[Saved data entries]
===============

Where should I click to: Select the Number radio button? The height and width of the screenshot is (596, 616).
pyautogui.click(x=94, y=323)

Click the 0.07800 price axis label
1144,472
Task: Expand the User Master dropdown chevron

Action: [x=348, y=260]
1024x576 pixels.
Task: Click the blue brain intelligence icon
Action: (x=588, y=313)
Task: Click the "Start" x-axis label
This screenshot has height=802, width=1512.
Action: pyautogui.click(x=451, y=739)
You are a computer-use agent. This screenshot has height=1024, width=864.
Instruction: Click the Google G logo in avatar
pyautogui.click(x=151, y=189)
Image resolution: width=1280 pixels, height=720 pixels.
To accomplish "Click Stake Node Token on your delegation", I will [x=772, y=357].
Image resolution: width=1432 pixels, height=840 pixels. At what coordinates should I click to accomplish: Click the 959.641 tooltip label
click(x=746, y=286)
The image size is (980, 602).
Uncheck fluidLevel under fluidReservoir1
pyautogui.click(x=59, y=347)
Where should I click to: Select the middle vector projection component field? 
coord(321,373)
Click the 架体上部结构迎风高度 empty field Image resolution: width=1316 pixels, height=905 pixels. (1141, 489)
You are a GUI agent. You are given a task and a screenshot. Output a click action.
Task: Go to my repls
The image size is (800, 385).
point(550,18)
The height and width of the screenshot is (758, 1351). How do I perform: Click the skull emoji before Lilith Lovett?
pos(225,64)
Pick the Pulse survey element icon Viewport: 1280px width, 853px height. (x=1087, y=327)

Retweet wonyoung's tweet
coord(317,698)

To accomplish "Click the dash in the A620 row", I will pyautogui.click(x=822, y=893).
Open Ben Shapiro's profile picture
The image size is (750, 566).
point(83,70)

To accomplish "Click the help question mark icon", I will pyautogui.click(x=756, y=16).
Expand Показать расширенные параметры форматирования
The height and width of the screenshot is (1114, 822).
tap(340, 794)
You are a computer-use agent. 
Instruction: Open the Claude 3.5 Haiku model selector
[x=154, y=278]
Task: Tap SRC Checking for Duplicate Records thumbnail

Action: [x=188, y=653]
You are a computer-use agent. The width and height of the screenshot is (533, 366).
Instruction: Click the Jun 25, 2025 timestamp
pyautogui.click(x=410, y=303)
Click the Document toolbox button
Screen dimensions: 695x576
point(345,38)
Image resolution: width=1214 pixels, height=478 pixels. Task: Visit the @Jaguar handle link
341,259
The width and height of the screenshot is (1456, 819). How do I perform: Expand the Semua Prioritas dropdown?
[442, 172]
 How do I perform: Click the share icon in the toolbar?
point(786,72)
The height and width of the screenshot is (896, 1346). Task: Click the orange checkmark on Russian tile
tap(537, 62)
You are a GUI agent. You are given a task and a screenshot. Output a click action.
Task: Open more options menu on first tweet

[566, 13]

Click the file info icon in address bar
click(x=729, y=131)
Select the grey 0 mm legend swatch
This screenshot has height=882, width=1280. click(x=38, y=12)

===============

## [PROBLEM]
Scan the entries above for the string "computer", and copy every line where it turns up.

## [REPLY TO THE TASK]
You are a computer-use agent. This screenshot has height=1024, width=864.
You are a computer-use agent. 
You are a computer-use agent. The width and height of the screenshot is (533, 366).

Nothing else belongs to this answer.